▸ **Work instructions**:
Can you rewrite the stretch of lines from the one containing "Click the Facebook" through the one containing "coord(331,651)", substituting "Microsoft Edge" for "Internet Explorer" and keeping everything else the same?

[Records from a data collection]
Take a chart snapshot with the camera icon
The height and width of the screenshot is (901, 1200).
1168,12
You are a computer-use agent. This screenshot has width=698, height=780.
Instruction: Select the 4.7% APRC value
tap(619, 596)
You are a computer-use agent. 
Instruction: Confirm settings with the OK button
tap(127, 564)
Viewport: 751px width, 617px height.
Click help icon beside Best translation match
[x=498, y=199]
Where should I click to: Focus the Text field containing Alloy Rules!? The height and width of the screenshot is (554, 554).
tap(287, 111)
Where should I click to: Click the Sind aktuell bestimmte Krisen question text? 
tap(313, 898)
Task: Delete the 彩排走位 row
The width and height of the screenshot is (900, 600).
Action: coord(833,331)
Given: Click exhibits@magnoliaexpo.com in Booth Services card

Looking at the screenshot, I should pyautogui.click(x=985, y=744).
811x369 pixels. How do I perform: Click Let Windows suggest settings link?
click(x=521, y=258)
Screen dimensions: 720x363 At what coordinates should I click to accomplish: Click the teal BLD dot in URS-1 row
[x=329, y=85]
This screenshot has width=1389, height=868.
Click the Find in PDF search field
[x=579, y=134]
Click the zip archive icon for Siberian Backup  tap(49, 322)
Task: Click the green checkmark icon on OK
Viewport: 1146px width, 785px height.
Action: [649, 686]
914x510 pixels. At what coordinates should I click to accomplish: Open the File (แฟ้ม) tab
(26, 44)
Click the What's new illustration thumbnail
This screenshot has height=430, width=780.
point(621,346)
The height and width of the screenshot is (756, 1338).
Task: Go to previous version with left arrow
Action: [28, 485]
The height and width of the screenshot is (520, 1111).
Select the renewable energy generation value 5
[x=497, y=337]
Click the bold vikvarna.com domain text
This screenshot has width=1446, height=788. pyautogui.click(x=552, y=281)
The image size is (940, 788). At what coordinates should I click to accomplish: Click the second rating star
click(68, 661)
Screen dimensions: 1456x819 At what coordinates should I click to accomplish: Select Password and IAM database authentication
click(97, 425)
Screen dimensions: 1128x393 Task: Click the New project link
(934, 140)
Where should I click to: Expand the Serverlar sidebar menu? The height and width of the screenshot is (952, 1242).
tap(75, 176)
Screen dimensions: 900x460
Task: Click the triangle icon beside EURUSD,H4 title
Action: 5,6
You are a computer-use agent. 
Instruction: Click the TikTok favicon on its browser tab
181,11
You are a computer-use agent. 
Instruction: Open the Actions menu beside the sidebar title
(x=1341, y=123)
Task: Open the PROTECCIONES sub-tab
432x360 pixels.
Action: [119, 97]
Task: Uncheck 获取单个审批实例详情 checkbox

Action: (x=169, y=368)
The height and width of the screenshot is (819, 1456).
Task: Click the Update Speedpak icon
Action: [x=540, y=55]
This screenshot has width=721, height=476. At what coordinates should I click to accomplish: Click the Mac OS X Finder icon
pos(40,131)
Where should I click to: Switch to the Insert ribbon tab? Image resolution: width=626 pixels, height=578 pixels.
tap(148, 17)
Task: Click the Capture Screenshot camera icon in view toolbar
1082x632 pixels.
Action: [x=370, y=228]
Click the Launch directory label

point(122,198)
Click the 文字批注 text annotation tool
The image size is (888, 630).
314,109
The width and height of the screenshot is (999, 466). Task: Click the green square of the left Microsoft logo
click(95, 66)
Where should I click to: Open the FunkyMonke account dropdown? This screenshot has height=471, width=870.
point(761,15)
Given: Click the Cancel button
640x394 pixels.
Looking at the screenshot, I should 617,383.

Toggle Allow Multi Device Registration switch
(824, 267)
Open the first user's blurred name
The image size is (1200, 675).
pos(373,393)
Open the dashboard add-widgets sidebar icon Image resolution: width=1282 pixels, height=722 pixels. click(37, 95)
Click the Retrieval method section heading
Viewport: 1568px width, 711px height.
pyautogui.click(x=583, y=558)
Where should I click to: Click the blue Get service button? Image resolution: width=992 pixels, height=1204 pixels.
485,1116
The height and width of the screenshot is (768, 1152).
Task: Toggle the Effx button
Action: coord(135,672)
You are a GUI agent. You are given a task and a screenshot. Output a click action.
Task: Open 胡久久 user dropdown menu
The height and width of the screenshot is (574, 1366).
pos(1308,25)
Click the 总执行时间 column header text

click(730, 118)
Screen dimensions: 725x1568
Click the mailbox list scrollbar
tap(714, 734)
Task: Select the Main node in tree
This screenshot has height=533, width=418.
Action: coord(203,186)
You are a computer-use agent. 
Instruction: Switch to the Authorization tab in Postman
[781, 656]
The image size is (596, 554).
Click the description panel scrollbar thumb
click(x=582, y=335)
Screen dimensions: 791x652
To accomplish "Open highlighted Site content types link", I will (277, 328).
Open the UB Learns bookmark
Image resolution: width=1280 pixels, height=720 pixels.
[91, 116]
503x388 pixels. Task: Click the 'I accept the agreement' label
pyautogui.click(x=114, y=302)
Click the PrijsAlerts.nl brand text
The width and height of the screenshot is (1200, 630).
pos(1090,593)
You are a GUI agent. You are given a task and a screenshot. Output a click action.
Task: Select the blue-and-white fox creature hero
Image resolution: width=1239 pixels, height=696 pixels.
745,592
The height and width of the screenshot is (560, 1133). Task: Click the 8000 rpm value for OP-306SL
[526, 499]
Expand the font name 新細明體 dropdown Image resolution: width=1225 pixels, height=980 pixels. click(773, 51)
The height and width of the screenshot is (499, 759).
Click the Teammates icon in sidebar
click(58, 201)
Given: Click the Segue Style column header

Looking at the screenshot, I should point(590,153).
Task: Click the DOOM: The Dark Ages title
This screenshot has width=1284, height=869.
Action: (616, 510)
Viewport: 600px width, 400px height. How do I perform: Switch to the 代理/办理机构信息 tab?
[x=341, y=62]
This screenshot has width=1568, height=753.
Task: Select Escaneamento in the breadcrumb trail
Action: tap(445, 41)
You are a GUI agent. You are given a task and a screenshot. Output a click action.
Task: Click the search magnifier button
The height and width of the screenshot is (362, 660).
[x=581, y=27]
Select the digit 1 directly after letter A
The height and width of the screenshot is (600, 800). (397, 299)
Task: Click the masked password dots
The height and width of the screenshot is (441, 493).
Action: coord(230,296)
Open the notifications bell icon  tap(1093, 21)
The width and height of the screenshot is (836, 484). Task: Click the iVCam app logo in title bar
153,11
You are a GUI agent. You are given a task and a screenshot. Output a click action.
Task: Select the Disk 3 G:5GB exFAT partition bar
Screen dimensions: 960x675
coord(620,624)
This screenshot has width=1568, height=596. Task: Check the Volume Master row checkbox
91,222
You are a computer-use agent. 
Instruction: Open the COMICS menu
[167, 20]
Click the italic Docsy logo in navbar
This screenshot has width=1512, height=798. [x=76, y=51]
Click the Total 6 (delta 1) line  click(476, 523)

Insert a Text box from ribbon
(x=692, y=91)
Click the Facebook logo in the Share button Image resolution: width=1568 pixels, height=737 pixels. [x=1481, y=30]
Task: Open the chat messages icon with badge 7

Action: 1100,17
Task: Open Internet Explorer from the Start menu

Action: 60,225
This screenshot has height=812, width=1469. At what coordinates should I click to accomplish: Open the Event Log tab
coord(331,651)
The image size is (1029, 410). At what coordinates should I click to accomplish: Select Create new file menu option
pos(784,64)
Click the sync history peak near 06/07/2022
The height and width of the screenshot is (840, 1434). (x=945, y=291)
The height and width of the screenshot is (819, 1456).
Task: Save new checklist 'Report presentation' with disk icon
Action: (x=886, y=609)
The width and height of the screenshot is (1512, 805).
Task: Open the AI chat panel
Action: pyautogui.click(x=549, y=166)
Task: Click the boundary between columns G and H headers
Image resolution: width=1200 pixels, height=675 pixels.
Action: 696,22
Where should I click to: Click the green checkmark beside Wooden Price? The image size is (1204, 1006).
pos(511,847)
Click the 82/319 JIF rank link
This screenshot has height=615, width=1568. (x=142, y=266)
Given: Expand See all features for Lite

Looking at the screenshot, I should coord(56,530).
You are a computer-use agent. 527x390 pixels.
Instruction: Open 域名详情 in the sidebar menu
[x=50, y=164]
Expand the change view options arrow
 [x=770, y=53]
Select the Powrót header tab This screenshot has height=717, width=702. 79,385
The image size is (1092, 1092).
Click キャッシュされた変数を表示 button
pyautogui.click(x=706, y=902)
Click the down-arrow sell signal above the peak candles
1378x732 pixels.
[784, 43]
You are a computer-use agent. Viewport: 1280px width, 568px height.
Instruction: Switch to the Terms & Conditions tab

▸ **Expected output**:
Click the Facebook logo in the Share button Image resolution: width=1568 pixels, height=737 pixels. [x=1481, y=30]
Task: Open the chat messages icon with badge 7

Action: 1100,17
Task: Open Microsoft Edge from the Start menu

Action: 60,225
This screenshot has height=812, width=1469. At what coordinates should I click to accomplish: Open the Event Log tab
coord(331,651)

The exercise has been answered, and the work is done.